St Georges recommends stamping down the soil after it has been disturbed to try and not leave the soil vulnerable to more invasive plants growing in it.
“As long as you keep removing the seeds, it can’t come back in full force next year. It relies on that next batch of seeds,” she noted.
St Georges has also seen that Bush Honeysuckle is growing quickly in Newtown, especially in wet areas where there is a high water table.
“That was another invasive hanging around all the burning bush and barberry that were on the edges of my yard,” she said. “They create these pretty large bushes that almost end up looking like lilacs a little bit, with a different flower.
“It likes to push everything else out and out-compete our native plants … Also, when the leaves fall, as winter approaches, there is something about the tannins in the leaves where they have really high levels and as the leaves decompose in the water, they remove so much of the oxygen out of the water,” she added.
Anything living in that water source will then be impacted from the lack of oxygen in the water.
To remove Bush Honeysuckle, St Georges first uses a chain saw to cut it down to a level stump and then she safely burns the stumps. The latter part should be done by someone experienced to avoid causing outdoor fires. For those without those resources, the plant can also be clipped mechanically.
"I also had a few young ones that started popping up; they were probably in the seed bank waiting to have all that wonderful sunlight now available to them,” she said.
When they are small, they can be easily pulled from the root system.
“There are these amazing connections to wildlife that our plants have. When we bring in plants from all over the world and they escape to our wild places, we don’t know the harm that it’s doing,” St Georges said.

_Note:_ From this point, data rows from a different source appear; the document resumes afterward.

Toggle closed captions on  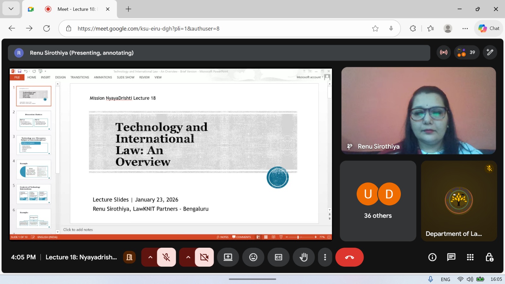click(x=278, y=257)
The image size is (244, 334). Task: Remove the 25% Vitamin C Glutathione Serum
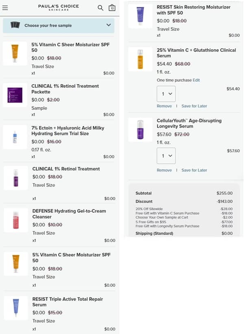pyautogui.click(x=164, y=106)
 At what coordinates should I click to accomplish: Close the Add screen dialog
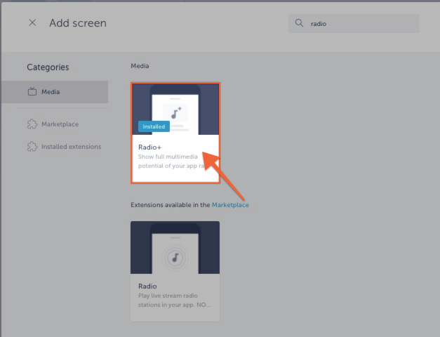32,23
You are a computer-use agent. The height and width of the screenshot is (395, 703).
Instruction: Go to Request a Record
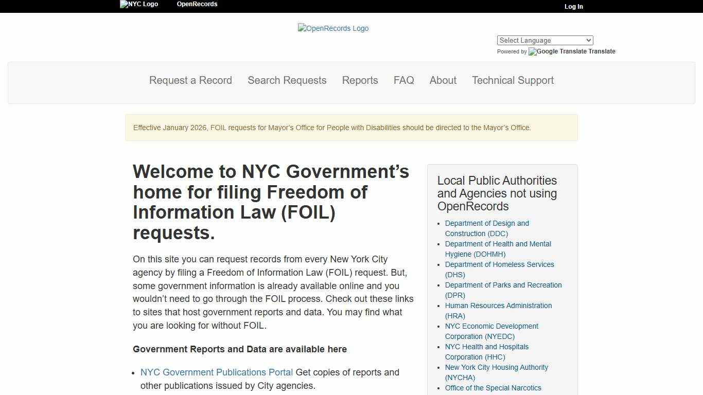[190, 80]
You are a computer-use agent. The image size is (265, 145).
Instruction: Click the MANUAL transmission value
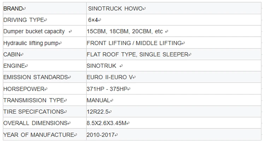(x=98, y=100)
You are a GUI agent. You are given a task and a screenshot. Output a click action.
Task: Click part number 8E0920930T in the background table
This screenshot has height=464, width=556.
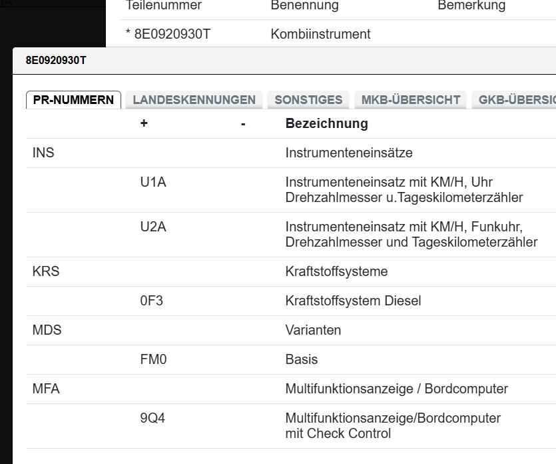pos(172,34)
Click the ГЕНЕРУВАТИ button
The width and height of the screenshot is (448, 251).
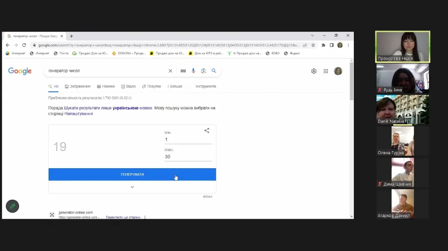[x=132, y=174]
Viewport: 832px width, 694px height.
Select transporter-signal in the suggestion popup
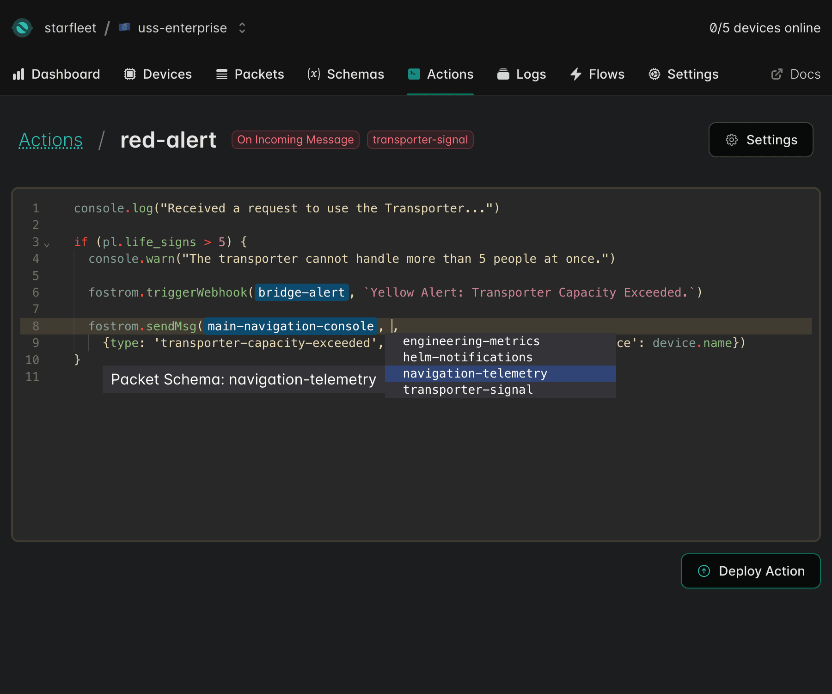pos(467,390)
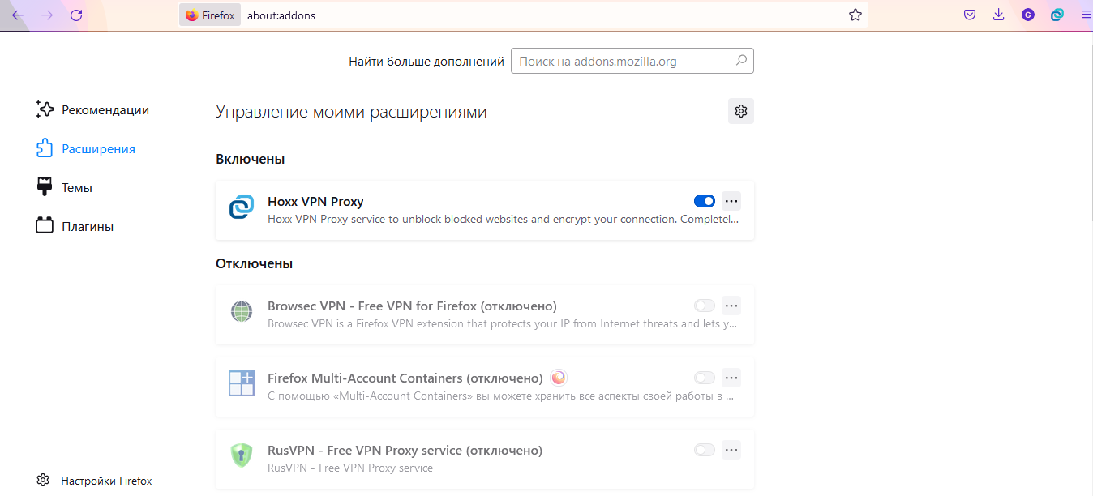1093x496 pixels.
Task: Open Hoxx VPN Proxy more options menu
Action: pyautogui.click(x=731, y=201)
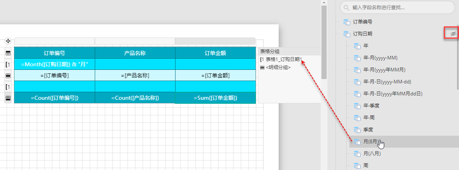This screenshot has height=170, width=459.
Task: Select the 月(8月) date field
Action: tap(371, 142)
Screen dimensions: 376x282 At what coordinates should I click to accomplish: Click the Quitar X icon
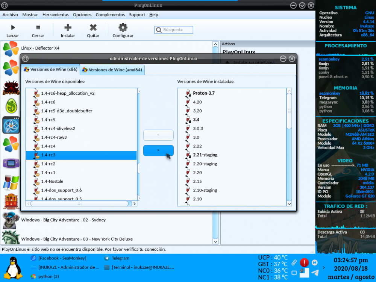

She encourages residents to be proactive to help stop the spread of invasive plants by properly identifying and removing them. She also suggests that residents talk to their landscapers about keeping an eye out for these invasives.
“Every state is dealing with their own invasives. We are not alone here in Connecticut. Our national and state parks and land trusts are filling up with these invasives that have escaped from our yards,” St Georges said. “If we can start taking them out, start educating the public throughout the US, can you imagine how we can help wildlife? It would be the best thing.”